Thrilling, Filling, and Spilling


I have a cast iron tub in my garden. My husband can’t recall where it came from. "I might have bought it at a garage sale." 

You’d think he’d remember. Although he's a a six-foot tall mountain man who slams fifty-pound bags of cement around, I don’t see him absently throwing a two-hundred pound tub over his shoulder. 

Last year I filled it with red and white imaptiens. Easy. Boring.  My garden obsession is an outcome of the pandemic that never seems to end and the fact that I no longer engage much in social media. I also don’t read the news much any more even though the recent article published by the New York Times makes my nerves freeze, “Google Sidelines it’s Engineer Who Claims Its AI is Sentient.” Holy crap. Terminator flashes in my brain and that giant of human, Arnold Schwarzenegger as T2, "I'll be back." 

Ok, back to flowers.  Adventures in flowers in the here and now.

I whizzed by Lowes on the way to visit my favorite garden place, Rolling Gardens. I sought out Heather, a plant wizard, once I arrived. “So, I have this tub out back and was looking for something interesting to fill it with. ” I appealed to her smiling face. 

I know enough about plants that you don't plant shade plants in the sun and Google tells me you don't want to plant marigolds with beans.  Not that I am planting beans anytime soon.  

“Thrilling, filling and spilling," she responded.  

My face scrunched into a frown and I tipped my head. 

“You want something tall and thrilling in the middle.” 

“Oh, I get it now.” 

“And spilling. You want a plant that spills over the the edges of the planter. And filling.  You want plants that will do just that.”

I laughed. She laughed. “Thrilling, filling, and spilling. Got it.”

After a few suggestions I paid for twenty-eight six-inch plants, loaded my bounty into my trunk and drove home.

So much like life, I mused as I dug out a space for three lime green coleus in the center of the soil-filled tub. You want some drama, height, aspirations.  These coleus should do it as they soar to thirty-six inches.  Although I wish I had found Black Dragon Coleus.  Just the name makes me feel dramatic.  Native to Java, it will be a nice backdrop to my spilling plants, the Wishbone Flower, native to Africa.  I live in Maine where the winter temps average 25 degrees.  No wonder these guys are annuals.  I plant so the wishbone will be spilling out over the rim like my cup runneth over.  Last I nestled the cotton-candy pink New Guinea impatiens, who would have been last year's star tub-bloomer, in as filler. Gee, I wonder what country they are native to?  

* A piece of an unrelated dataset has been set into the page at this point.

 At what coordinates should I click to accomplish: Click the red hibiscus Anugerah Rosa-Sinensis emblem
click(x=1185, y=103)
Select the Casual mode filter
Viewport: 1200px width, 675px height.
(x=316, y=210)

“Hey, let’s put the old toilet from the renovation next to the fancy flower tub." My husband looked like a Cheshire Cat as he admired my tub full of plants. “You can plant flowers in the bowl too.” 

"No. And that's a hard no." 

I am into filling, thrilling, and spilling in a tub. But not in a toilet. My life used to feel like a toilet and it may again in the future.  But not now.  For now I’ll fill a sturdy cast iron tub with drama plants and wishbone plants spilling over the edge.  I'll snuggle in pretty blossom fillers.  But no reminders of the toilet side of life for me today.